Tuesday, 4 March 2014

All Signed Up!

Today, I figured out how to get my commute to work down to an hour, didn't make a fool of myself while at work, AND I found the grocery store on the way home. Yay me! Also, more importantly,  I'm scheduled for a riding lesson this Saturday!

I've signed up to take a couple of lessons a week at a hunter/jumper barn. Trust me, I was super tempted to look into some of the absolutely amazing dressage barns around here, but I feel like my formal experience over fences is really lacking. ( Truly, I haven't quite given up the dream of being all awesome like CobJockey and eventing Ms Gingersnap). Also, Spruce Meadows isn't that far away from here.... (ha ha). In reality, rather than planning my grand entrance in the international ring, the conversation went more like this:

Instructor Lady: "What sort of experience do you have?"
Me: "I'd guess I'm a solid intermediate rider on the flat, but I'm pretty novice when it comes to jumping"
Instructor Lady: " Do you mind riding with kids?"

I'm a giant kid anyway, so I'm not deterred in the slightest.
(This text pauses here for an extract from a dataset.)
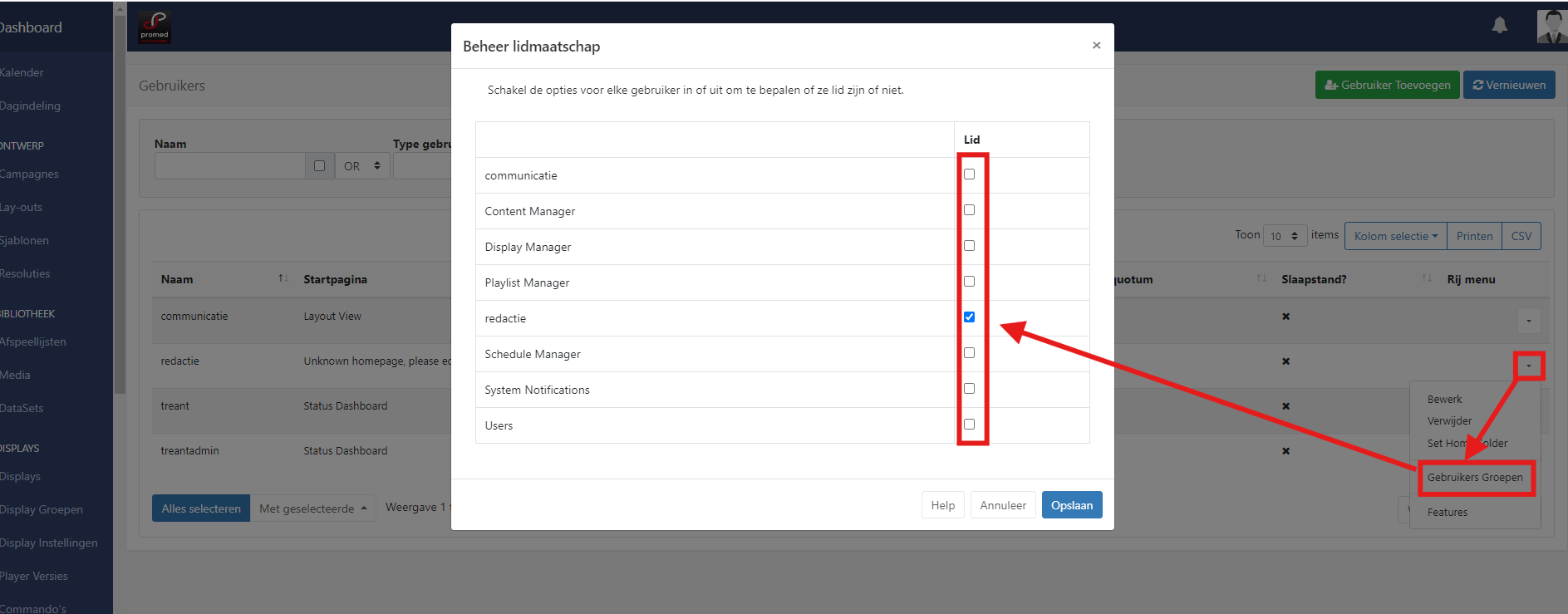Expand row menu for communicatie user
The image size is (1568, 614).
[1528, 321]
There really aren't any instructors local to me on the coast with any sort of credentials to teach jumping, so this is my big opportunity to get some legit instruction on a regular basis. I'm also hoping jumping lessons will get me out of my dressage-trail rider comfort zone and help me to accumulate a healthy serving of riding courage.

Also...I may or may not have found a Welsh Cob breeder about a half hour from my home. Is a visit in order? Oh yes, I think so! (G - better lock down that bank account while you still can! :)

Updates (with pictures!) this weekend, I promise.







Still Here!

Leaving G and Ginger again so soon was/is way more sad and stressful than even I anticipated. I phoned G the other night and told him I am never ever leaving home again! (OK, maybe for vacations or horse shows and things but that's IT!:)

The new job is all important and stressful, finding my way around a new city is stressful, and the super cold snap I came here to kinda sucks too. You know what all that means, right? HORSES. I need them ASAP to maintain my sanity! So, turns out my stress levels are good news for you, horsey blog readers. I have my short list of lesson barns picked out and hope to make some visits this coming weekend. Horse time can't come soon enough!